重点方針としては、顧客ニーズに対応した新規素材による高付加価値商材の提案強化、高付加価値商品の開発とグローバル展開、効率化の追求によるコストダウンの実行に取り組みます。
アパレル事業|セグメント
アパレル事業です。売上高は435億6,000万円で、前期の419億4,000万円から16億2,000万円増、プラス3.9パーセントの増収となりました。セグメント利益は29億5,000万円で、前期の27億3,000万円から2億2,000万円増、プラス8.3パーセントの増益となりました。利益率は6.5パーセントから6.8パーセントへと0.3ポイント改善しました。
主要な取引先への提案強化や、収益性向上に向けて商品の高付加価値化、中高価格帯の商材取り扱い注力に加え、長引く円安状況下においても、生産体制の拡充や物流経費などのコスト削減などにより増収増益を達成しました。
重点方針としては、引き続き中高価格帯向けのビジネスの強化を進めるとともに、グローバル販売の強化やアセアン生産のさらなる拡充、サプライチェーンの構築を推進していくことで、売上の拡大を狙います。
ブランド・リテール事業|セグメント
ブランド・リテール事業です。売上高は106億5,000万円で、前期の93億4,000万円から13億円増、プラス14.0パーセントの増収となりました。セグメント利益は10億3,000万円で、前期から横ばいの0.3パーセントの減益となりました。利益率は11.1パーセントから9.7パーセントへと1.4ポイント下降しました。
セグメント利益については、新規出店など積極的な先行投資を進めながらも前期並みの利益を維持することができました。売上高については、円安などの影響によるインバウンド需要の継続に加え、ブランド事業における新規店舗の出店、販売価格の適正化、在庫水準の見直しなどにより増収となりました。
重点方針としては、海外販売のさらなる拡販、海外におけるマーケティングおよびブランディングの強化、出店計画の着実な実行および店舗開発、店舗・本部運営の高度化に取り組んみます。
P/L|連結業績予想
次に、2026年3月期の連結業績予想についてご説明します。中期経営計画の最終年度として、売上高は900億円で、前期比7.9パーセント増、営業利益は36億円で、前期比0.8パーセント増、経常利益は38億円で、対前期比0.9パーセント増、当期純利益は26億5,000万円で、前期比0.9パーセント増を見込んでいます。

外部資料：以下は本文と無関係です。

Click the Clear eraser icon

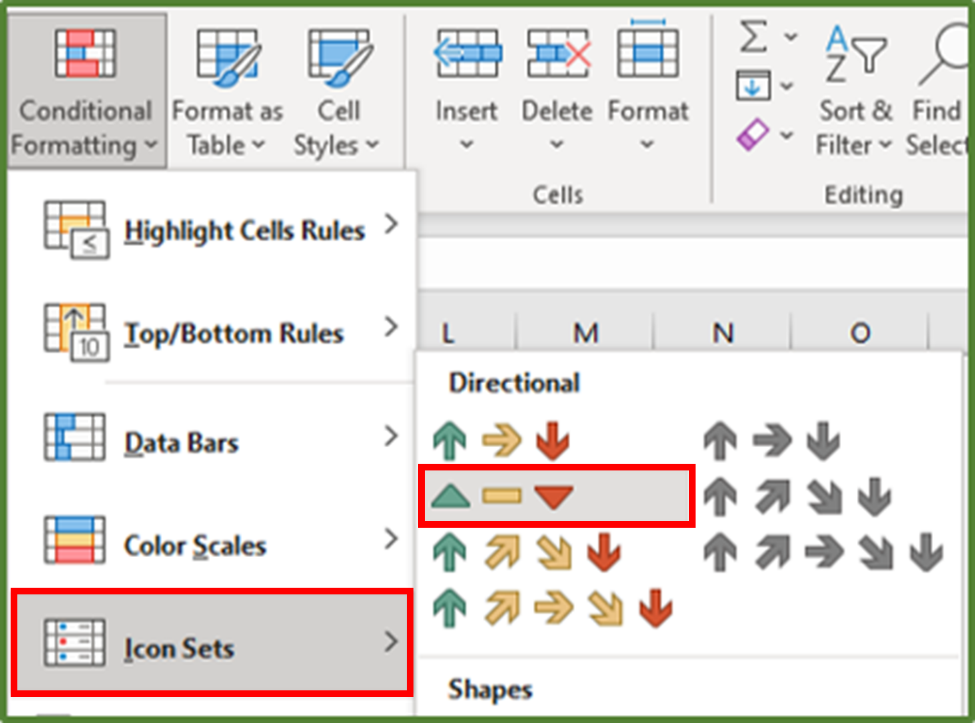753,134
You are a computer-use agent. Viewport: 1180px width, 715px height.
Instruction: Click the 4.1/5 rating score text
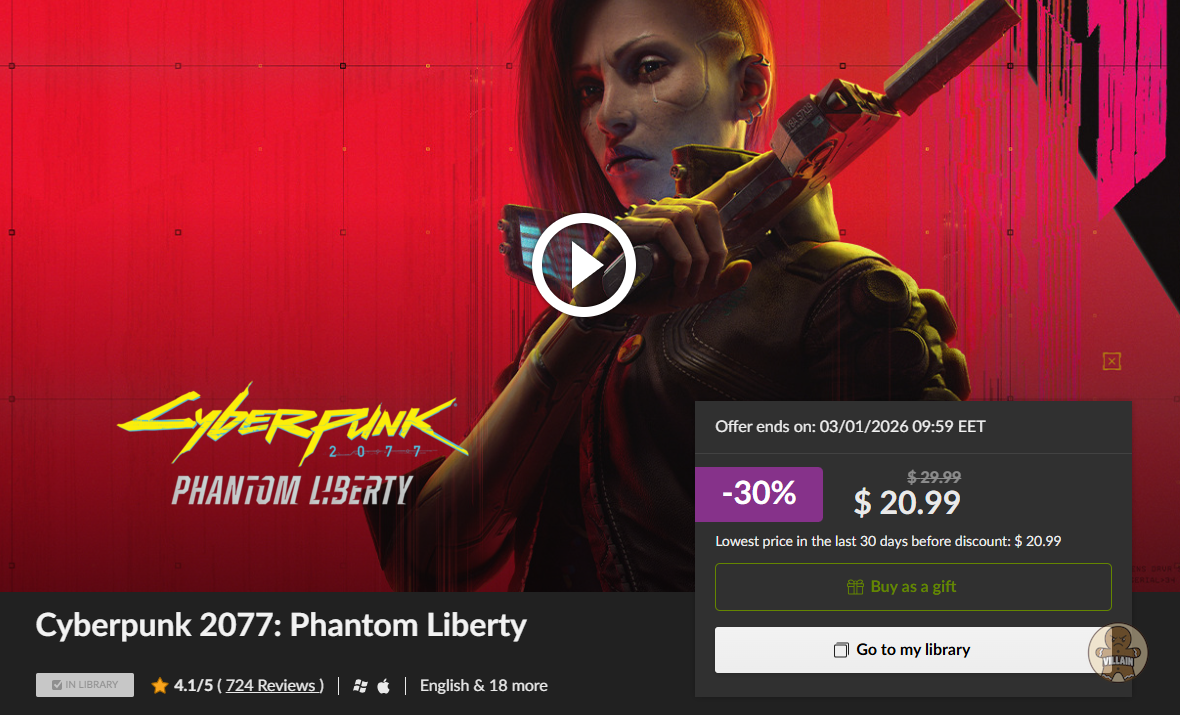(193, 686)
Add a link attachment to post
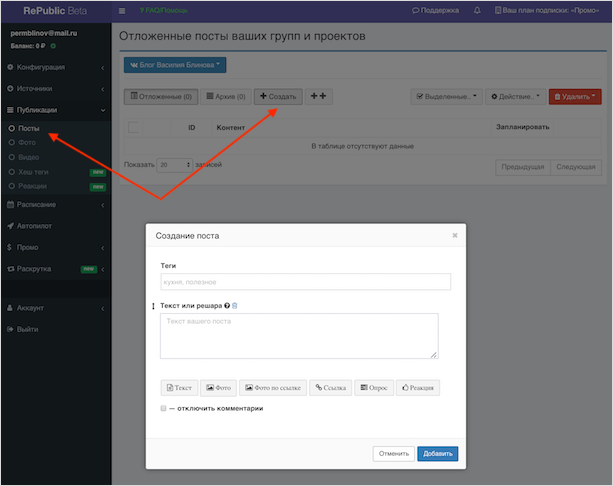This screenshot has height=486, width=613. click(330, 387)
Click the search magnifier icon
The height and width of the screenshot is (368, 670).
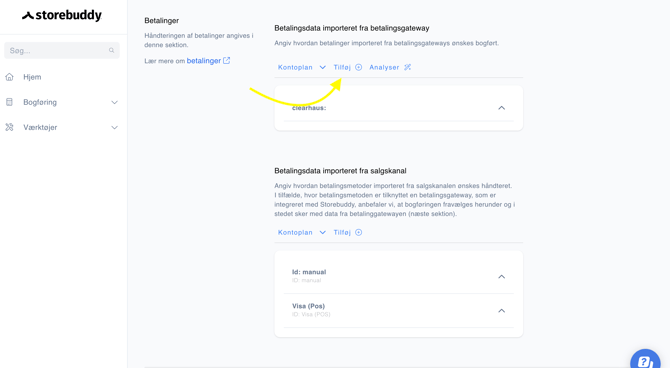coord(112,50)
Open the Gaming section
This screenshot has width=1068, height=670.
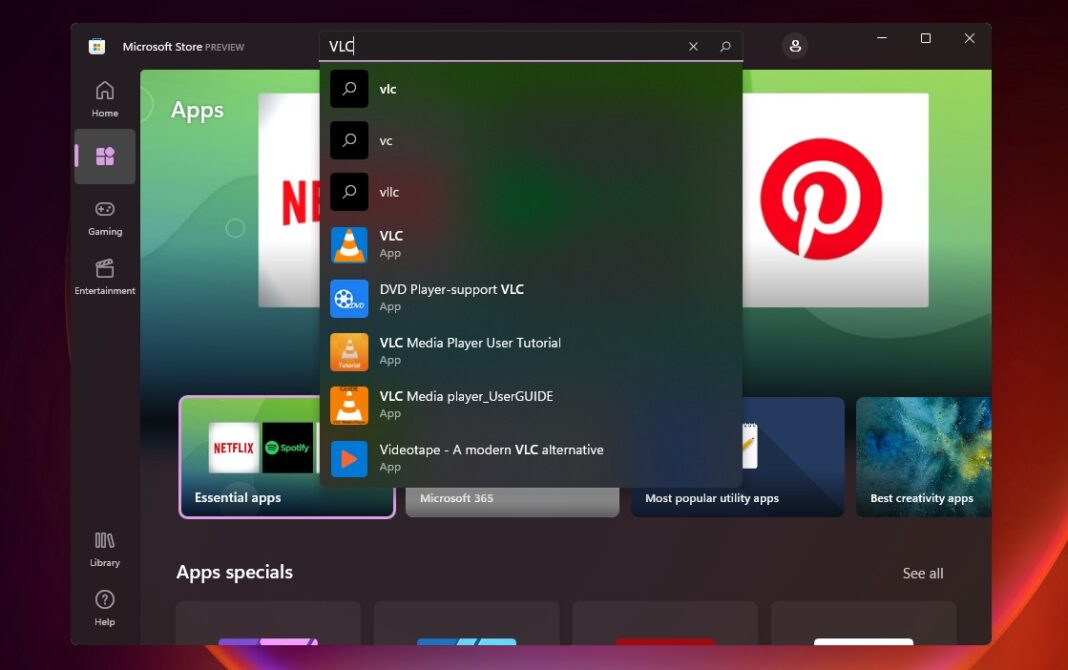click(104, 215)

売上高については着実な伸長を見込んでいるものの、利益面については持続的な成長に向けた戦略的な投資を進めていることから、前期並みの水準を見込んでおり、 ROEは6.0パーセント以上を目標としています。
売上高と利益の5年推移|連結業績予想
2026年の予想を含めた5年間の推移です。 売上高は900億円、CAGR(年平均成長率)は約3.8パーセントと、着実な成長を見込んでいます。経常利益は38億円、CAGRは約29.4パーセントと、売上高を大きく上回るペースでの利益成長を目指します。
現状分析|企業価値向上の取り組み
企業価値向上の取り組みについてご説明します。現状、PBRは1倍割れが続いていますが、ROEは、中期経営計画最終年度の目標である6パーセントを達成しました。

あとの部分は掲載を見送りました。